**WHAT IS EXPECTED:**
Go through the data below and copy each line where the word "will" occurs.

***** INFORMATION PROVIDED *****

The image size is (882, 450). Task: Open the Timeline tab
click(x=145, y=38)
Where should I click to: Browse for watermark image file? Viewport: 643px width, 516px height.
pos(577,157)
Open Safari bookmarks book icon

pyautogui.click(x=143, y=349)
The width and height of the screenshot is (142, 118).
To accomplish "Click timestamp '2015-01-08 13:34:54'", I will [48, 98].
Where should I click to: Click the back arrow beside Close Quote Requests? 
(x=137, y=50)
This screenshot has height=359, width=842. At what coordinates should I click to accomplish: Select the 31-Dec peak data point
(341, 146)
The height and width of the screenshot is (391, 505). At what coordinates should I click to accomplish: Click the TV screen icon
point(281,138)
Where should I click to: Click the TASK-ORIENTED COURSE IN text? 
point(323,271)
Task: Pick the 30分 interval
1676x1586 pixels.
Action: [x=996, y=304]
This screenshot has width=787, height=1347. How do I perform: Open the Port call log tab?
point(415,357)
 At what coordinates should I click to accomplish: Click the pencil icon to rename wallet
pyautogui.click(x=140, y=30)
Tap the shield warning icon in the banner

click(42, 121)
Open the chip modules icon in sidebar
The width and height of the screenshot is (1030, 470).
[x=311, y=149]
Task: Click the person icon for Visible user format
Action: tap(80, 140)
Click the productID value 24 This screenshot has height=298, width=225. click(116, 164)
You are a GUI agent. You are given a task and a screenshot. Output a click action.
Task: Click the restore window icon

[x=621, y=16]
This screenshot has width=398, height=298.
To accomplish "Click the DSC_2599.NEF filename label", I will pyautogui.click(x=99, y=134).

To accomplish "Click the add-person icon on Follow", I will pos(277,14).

*****

**WORKED SOLUTION:**
To accomplish "Click timestamp '2015-01-08 13:34:54'", I will [48, 98].
To accomplish "Click the DSC_2599.NEF filename label", I will pyautogui.click(x=99, y=134).
To accomplish "Click the add-person icon on Follow", I will pos(277,14).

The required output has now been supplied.